My weekends are becoming beyond predictible. On Saturday's I spent a couple of hours with my mom and then do whatever housework I can manage. This Saturday I went over the top a bit, and scrubbed my husband's shower (it was beyond gross), cleaned both bathrooms and straightend up the house. I (of course) took breaks between each task, but still managed to overdo it. Saturday evening I agreed to go with my husband to the neighbors for dinner - managed to stay until 9:30 in a feeble attempt to spend time with him, only to leave by myself and for him not to come home until 1am. This is becoming a constant, predictible outcome as well. Needless, to say I was down for the count all day yesterday.
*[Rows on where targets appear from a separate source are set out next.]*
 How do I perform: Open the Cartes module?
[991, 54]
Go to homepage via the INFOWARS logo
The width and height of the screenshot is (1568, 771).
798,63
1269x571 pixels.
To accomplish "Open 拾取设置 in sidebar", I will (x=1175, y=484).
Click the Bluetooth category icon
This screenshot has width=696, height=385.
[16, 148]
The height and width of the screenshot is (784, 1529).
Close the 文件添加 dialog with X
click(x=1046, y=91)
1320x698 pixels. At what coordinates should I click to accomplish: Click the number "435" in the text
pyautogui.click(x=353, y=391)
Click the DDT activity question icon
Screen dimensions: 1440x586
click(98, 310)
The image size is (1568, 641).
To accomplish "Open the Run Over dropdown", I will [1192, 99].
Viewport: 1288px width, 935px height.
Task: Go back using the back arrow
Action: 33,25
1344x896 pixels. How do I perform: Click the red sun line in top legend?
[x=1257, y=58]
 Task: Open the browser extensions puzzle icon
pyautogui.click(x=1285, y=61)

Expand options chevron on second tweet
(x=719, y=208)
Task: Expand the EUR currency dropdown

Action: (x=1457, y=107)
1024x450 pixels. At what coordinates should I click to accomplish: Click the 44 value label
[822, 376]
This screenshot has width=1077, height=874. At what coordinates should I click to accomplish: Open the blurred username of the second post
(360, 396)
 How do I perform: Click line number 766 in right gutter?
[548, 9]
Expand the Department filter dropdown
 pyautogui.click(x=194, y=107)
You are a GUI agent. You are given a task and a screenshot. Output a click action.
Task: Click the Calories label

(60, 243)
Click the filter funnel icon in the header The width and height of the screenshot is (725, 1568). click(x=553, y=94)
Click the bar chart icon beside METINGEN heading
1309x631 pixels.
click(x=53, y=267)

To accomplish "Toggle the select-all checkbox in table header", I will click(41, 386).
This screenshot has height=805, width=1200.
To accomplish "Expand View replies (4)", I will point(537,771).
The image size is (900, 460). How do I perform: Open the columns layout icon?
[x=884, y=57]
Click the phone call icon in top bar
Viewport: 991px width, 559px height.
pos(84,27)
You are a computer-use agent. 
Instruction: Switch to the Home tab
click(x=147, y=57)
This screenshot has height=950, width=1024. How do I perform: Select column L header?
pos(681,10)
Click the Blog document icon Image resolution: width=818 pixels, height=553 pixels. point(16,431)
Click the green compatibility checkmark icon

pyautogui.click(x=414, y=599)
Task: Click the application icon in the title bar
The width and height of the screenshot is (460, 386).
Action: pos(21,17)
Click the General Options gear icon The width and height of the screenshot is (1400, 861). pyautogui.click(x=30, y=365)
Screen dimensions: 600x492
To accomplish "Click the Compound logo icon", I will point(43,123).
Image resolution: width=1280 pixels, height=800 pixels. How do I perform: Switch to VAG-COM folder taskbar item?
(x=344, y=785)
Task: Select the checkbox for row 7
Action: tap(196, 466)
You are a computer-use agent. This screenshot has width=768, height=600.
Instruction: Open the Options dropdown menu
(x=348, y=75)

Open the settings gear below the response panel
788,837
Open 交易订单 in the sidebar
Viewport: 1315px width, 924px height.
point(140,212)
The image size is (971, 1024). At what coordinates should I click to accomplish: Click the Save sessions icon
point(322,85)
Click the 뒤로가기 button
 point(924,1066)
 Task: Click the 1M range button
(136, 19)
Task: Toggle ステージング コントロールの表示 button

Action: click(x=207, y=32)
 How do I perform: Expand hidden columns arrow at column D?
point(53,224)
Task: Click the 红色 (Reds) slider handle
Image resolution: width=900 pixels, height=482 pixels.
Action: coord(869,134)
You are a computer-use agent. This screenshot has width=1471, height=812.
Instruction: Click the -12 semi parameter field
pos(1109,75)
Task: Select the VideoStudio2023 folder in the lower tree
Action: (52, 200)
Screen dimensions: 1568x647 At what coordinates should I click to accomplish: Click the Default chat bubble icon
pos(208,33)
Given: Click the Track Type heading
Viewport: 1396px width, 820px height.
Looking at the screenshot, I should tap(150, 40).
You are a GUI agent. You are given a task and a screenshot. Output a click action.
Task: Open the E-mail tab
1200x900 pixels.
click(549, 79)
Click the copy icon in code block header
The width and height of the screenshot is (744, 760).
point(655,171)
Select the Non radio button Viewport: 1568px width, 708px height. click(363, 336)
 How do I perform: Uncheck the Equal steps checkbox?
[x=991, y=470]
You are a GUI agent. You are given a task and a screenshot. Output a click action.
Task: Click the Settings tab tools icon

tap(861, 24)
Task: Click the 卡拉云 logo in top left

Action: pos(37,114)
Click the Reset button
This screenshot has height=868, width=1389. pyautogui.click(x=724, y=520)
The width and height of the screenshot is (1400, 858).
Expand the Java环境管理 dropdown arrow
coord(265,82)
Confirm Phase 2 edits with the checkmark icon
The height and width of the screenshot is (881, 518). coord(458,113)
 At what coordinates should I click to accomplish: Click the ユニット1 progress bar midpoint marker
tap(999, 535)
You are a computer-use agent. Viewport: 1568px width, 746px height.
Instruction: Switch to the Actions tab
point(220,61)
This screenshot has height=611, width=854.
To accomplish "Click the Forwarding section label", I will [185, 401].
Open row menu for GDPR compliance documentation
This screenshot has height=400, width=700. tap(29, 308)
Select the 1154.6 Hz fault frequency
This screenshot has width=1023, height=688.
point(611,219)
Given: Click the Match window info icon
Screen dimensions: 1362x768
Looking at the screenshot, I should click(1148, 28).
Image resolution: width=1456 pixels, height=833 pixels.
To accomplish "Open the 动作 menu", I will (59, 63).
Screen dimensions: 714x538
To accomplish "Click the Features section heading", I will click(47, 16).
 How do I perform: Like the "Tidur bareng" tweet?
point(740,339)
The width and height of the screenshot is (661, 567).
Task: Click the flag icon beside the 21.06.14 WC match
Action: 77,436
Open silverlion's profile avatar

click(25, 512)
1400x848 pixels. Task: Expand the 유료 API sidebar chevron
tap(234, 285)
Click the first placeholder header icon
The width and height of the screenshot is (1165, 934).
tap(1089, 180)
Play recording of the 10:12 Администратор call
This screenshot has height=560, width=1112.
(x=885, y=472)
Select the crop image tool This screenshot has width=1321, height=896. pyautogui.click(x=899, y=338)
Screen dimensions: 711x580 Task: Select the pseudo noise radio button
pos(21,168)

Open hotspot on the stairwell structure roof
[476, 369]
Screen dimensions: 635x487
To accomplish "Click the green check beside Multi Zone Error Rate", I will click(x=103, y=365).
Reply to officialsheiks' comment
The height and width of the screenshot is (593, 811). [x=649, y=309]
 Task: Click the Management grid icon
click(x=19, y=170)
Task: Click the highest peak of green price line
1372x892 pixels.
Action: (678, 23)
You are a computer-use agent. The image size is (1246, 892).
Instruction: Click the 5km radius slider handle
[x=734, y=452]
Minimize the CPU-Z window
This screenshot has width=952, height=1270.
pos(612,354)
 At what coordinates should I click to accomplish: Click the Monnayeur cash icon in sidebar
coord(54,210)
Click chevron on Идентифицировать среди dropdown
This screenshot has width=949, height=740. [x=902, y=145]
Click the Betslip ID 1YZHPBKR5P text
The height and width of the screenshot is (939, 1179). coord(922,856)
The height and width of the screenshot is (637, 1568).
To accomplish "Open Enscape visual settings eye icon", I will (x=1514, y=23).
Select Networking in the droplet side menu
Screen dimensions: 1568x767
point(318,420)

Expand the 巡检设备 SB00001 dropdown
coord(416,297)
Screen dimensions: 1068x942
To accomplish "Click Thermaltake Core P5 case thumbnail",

I'm asking myself what did I gain from any of that?
If only we could find things to do together now that accomodate my illness, If only he would be considerate enough to come home with me occassionally, If only I felt as if he was making an effort.
I know it seems like a lot of whining and I apologize in advance - but this is where my life is right now, this constant state of figuring out, and adjustment, and realizations.
In other news, I gave my doc note to my employer, as I expected they wanted to send me out on disability because they could not accomodate such a broad request, nor can they accomodate my working from home. I have agreed to finalize the agreement to work 4 days per week and continued flexibility on morning arrivals. I have been informed they absolutely can not accomodate me past this. I'm hopeful that I'll be ok with this, I'm also still planning for if I'm not.